The first disc is perhaps Death Grips’ most intriguing and experimental project to date, mainly because the instrumentals were performed solely on a Roland V-Drum Kit by Zach Hill and it features chopped vocal samples from singer-songwriter Bjork throughout the duration of the disc. Because of these production choices we are treated to yet more of the group’s wacky sonic explosions and MC Ride does a typically solid job riding the wave of the beats to evoke his messages, particularly on the opener Up My Sleeves and the eloquently titled Have A Sad Cum BB. The former of those two tracks has some of the best production I have ever heard Death Grips produce and the sampled vocals add to the electronic hysteria already crafted by the group.

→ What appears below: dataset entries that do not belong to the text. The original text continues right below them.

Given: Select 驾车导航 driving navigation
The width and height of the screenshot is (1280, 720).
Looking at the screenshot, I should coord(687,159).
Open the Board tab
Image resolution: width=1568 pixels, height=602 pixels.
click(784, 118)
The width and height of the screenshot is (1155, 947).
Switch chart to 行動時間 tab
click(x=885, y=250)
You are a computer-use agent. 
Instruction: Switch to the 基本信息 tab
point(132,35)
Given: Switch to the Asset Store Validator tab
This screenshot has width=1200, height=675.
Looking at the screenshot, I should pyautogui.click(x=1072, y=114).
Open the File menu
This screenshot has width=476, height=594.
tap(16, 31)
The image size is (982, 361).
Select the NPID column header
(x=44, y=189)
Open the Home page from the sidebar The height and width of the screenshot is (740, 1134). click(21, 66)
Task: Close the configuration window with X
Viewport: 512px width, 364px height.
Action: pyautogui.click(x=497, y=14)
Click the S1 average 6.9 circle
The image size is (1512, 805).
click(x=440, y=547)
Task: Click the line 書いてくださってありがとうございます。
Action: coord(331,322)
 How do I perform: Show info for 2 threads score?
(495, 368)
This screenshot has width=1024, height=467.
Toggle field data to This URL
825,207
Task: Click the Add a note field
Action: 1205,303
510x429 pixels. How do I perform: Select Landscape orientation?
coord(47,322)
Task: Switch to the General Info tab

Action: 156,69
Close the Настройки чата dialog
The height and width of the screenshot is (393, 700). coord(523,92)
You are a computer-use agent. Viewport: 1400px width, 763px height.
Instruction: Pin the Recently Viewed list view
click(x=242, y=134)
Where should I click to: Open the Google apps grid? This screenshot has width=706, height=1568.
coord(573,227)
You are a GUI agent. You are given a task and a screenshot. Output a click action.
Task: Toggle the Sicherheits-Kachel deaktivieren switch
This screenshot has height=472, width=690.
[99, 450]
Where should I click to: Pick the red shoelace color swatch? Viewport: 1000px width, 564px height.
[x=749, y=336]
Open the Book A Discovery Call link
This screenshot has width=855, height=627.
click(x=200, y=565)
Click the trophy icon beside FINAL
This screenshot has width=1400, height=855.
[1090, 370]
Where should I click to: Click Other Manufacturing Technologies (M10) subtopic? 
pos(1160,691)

What I enjoy most about N***** On The Moon is how well it flows together, making it sound almost like one song rather than eight separate ones. The cohesive nature of these tracks come mainly from the instrumentation which, as mentioned before, is a glowing example of the sheer brilliance of the group in that regard. It is surely a massive middle finger up to critics who accuse their sound of being nothing more than shock factor and loud, rather than intensely crafted sonic masterstrokes; they really are some of the best in the business in that regard.
Disc two comes in the form of Jenny Death and well, it makes it very clear that we shouldn’t be expecting the same as we heard on disc one; particularly opening with a song like I Break Mirrors With My Face In The United States. Yes, it is as mental as the title suggests but it brings back that punk sound that the group had been evolving over their time in the industry, with this being one of their finest examples of such. Following that is the only single from this double album Inanimate Sensation and this song really felt like the Death Grips of old, I feel like you could hear this kind of sound on any of their first projects and at a hefty six minutes long, there’s plenty of it to enjoy.
This side goes from strength to strength really as it goes on, with songs like Why A Bitch Gotta Lie and Beyond Alive taking this punk rock theme and running with it, using loud and brash drum beats along with huge guitar riffs and loud bass; while also maintaining the brilliance of Zach and Andy’s electronic prowess in the production. The album closes with perhaps the two best songs on the both sides with On GP and Death Grips 2.0, perhaps signalling a new era for the group after this. On GP has some gorgeous guitar riffs on it and as for Zach’s drums? Just wow, his talents truly know no bounds and this is possibly the finest example of that in the Death Grips discography.
All in all, it is a very strong double album which left fans wondering if this could truly be the end of one of music’s most important experimental outfits, but when Death Grips 2.0 hits it becomes clear that we will probably be getting more yet. If I had to pick one side I preferred I would probably say that Jenny Death edges it simply because there are some of Death Grips’ best songs on there, although all of it is excellent and you have to truly admire the daring attitudes to even attempt what they did on N***** On The Moon. The album is loud, space-age and ahead of it’s time, signalling that the dawning of Death Grips’ new chapter was only just beginning.